DATASET ENTRIES:
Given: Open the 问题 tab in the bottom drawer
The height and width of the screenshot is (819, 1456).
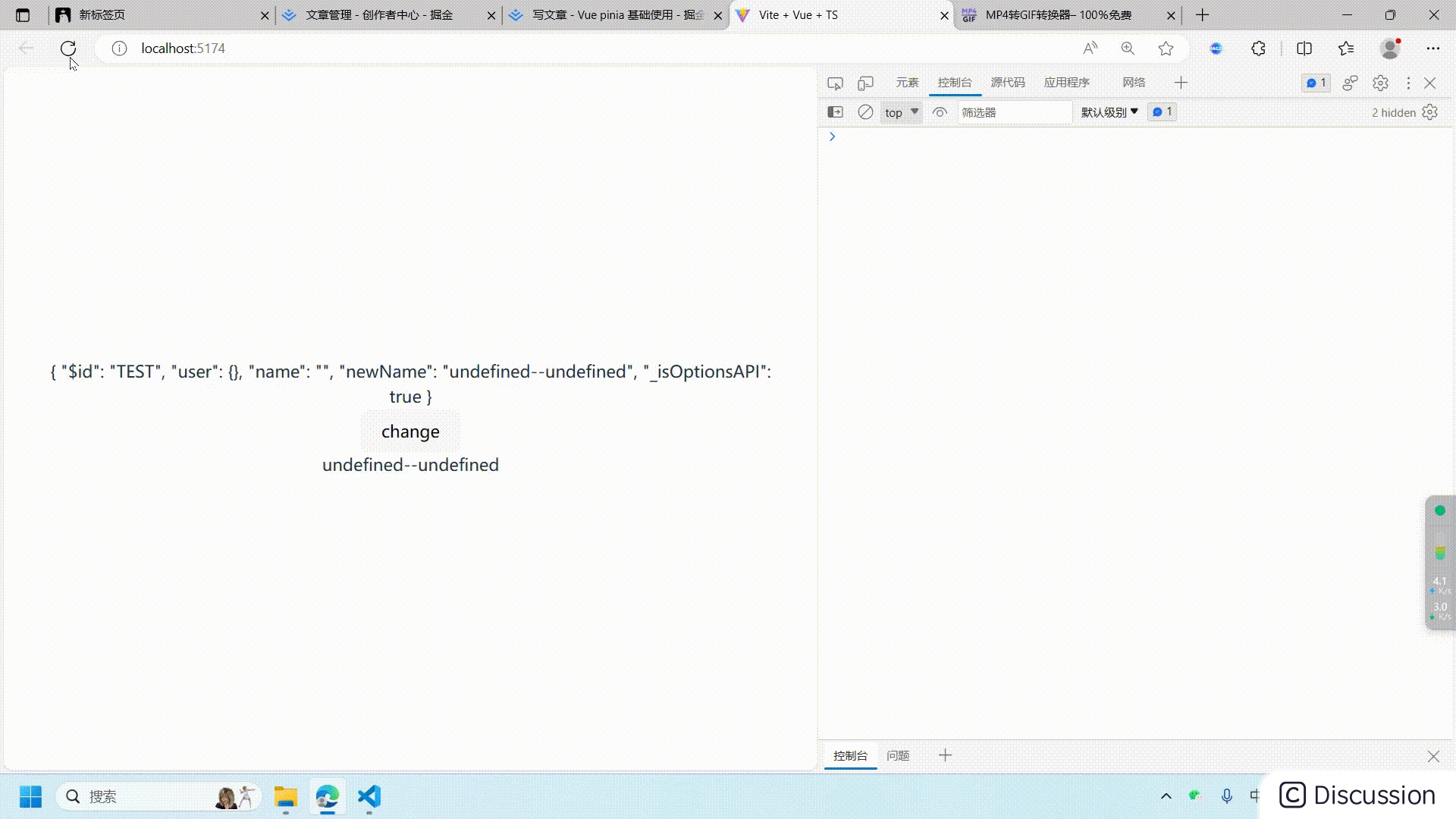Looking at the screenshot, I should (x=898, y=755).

---

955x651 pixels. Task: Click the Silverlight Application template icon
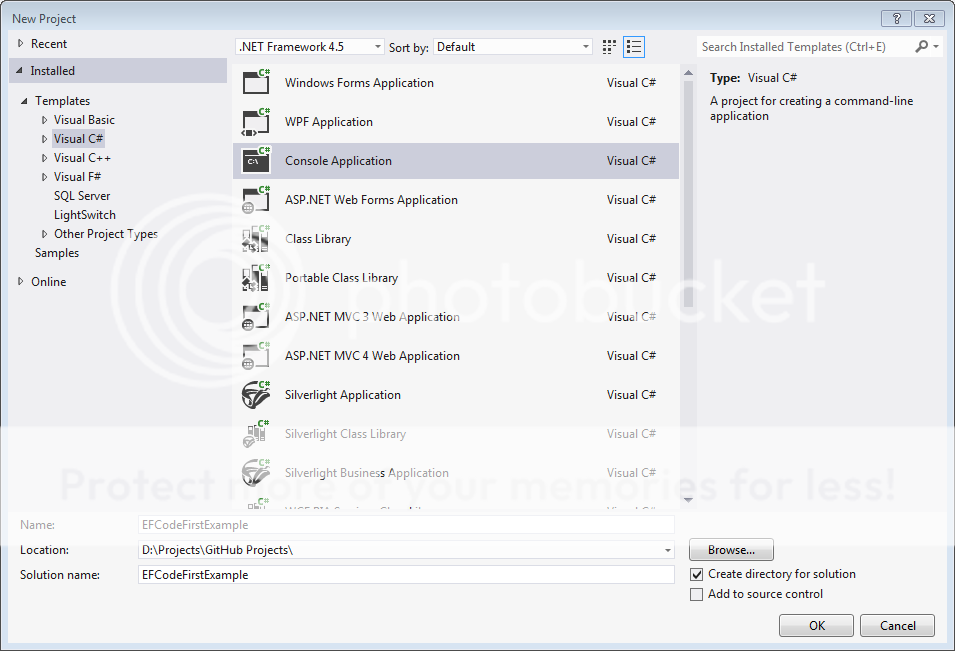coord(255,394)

INSTRUCTION:
Reproduce every line of the rows from the one containing "Given: Open the 问题 tab in the bottom drawer" down to the one containing "Looking at the", including both of those lines. Leave the pictures out of your answer.

TASK RESULT:
Given: Open the 问题 tab in the bottom drawer
The height and width of the screenshot is (819, 1456).
Looking at the screenshot, I should (x=898, y=755).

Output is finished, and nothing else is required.